La Rioja

Adiós a Sánchez Asiaín, uno de los primeros visionarios de la banca española

  • El expresidente del Banco Bilbao y precursor de su fusión con el Vizcaya en 1988 murió el pasado 31 de diciembre en Madrid a los 87 años

Humanista, intelectual y visionario, José Ángel Sánchez Asiaín fue un adelantado a su tiempo. Todo un pionero de la banca moderna que en su largo currículum -además de presidente y consejero ejerció de profesor y académico, además de lograr varios premios- reúne como méritos haber sido fundador, creador, impulsor y promotor. El que fuera presidente del Banco Bilbao entre 1974 y 1988, y desde entonces hasta enero de 1990 copresidente del fusionado Bilbao-Vizcaya, llegó al final de su vida con el también último día del 2016, cuando con 87 años fallecía en Madrid.

Casado con María Antonia Sanz, padre de cinco hijos y con siete nietos, Sánchez Asiaín nació el 1 de marzo de 1929 en Barakaldo (Vizcaya), en el seno de una familia de comerciantes de la clase media de la época. Licenciado en Derecho y en Empresariales (Universidad Comercial de Deusto en 1958), y en Ciencias Políticas y Económicas (Universidad Central de Madrid el mismo año), alternó sus primeros pasos en el Banco Bilbao (ingresó como subjefe del Servicio de Estudios) con la actividad docente como profesor de Hacienda Pública en la Universidad de Deusto en 1962. Hasta 1968 desempeñó también un cargo público -el único en su trayectoria- como secretario general del Ministerio de Industria, cartera que ostentaba Gregorio López Bravo.

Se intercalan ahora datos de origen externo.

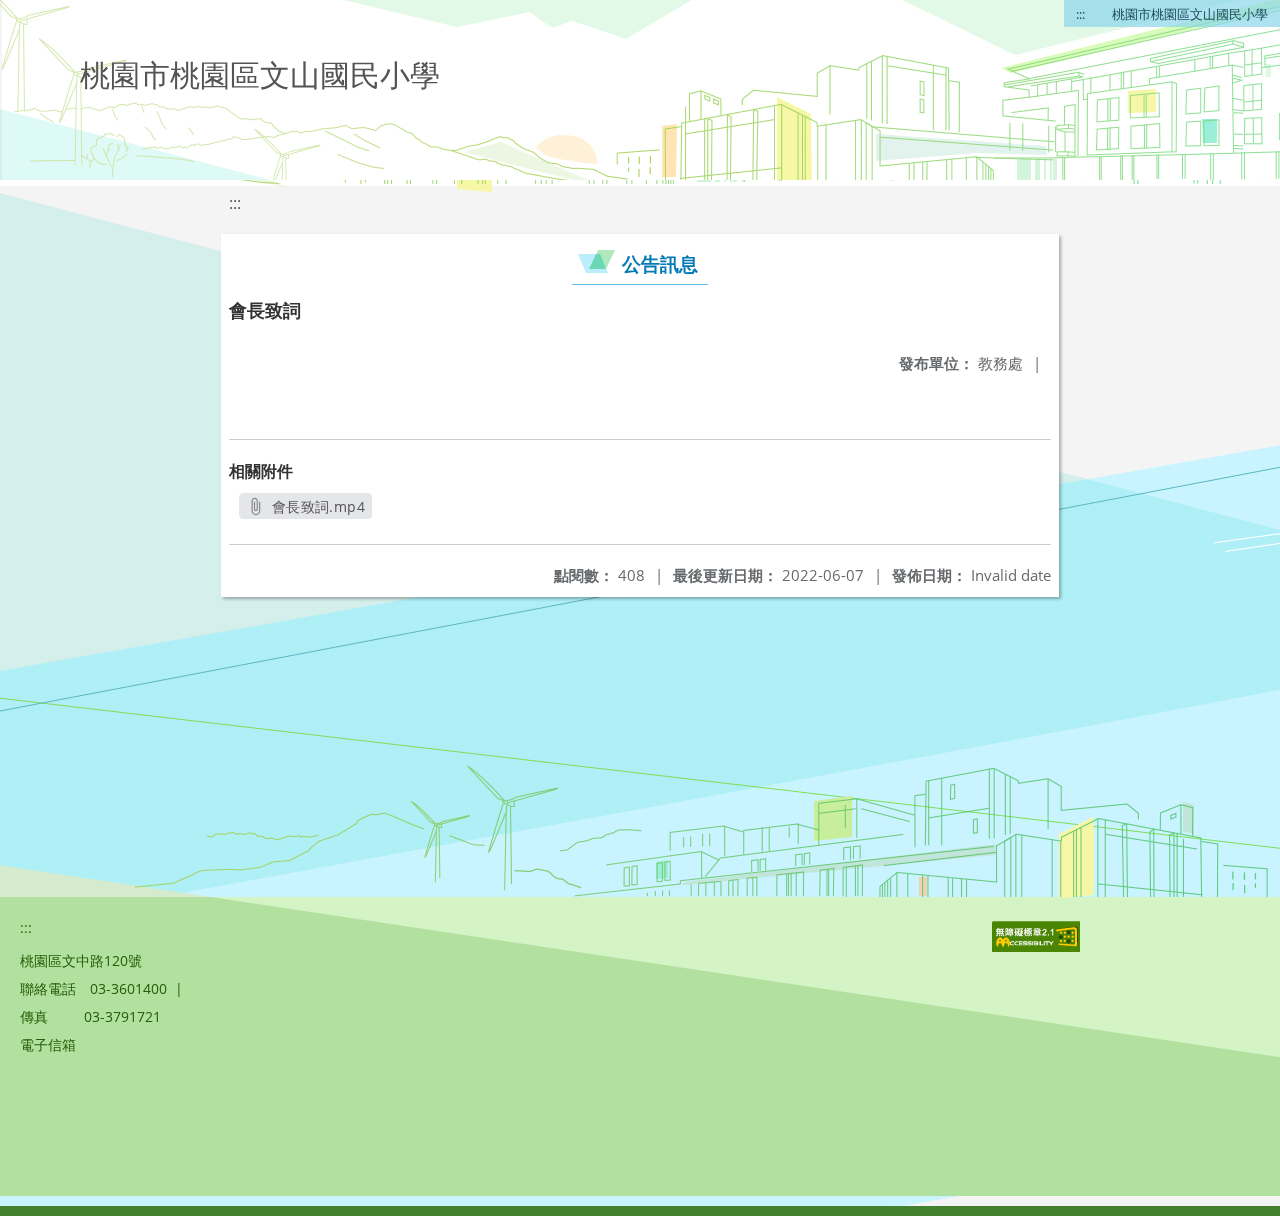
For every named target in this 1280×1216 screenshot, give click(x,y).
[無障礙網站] (1038, 946)
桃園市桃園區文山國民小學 (1190, 14)
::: (1080, 14)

Tras esa etapa reingresó en el Banco Bilbao como director general. En 1970 fue nombrado consejero-director general y en 1974 presidente en sustitución de Gervasio Collar. Sin el pedigrí de las familias de Neguri o de la oligarquía bilbaína que hasta entonces habían ocupado la cúpula de la entidad, se convertía aún así en su máximo mandatario. Durante su gestión sentó las bases de la modernización del banco. Así, integró entidades regionales y creó el Grupo Banco Bilbao, saltando al negocio financiero en términos amplios. También se fijó en las economías domésticas para diversificar la clientela de los créditos cuando todavía eran muy poco consideraras por el conjunto de la banca.

Tarjetas de crédito

Fue pionero en la introducción en España de la tarjeta de crédito como producto bancario (1971), y del crédito instantáneo al consumidor (1972). Además, abrió una docena de oficinas en el extranjero y desarrolló una gran actividad en los mercados internacionales.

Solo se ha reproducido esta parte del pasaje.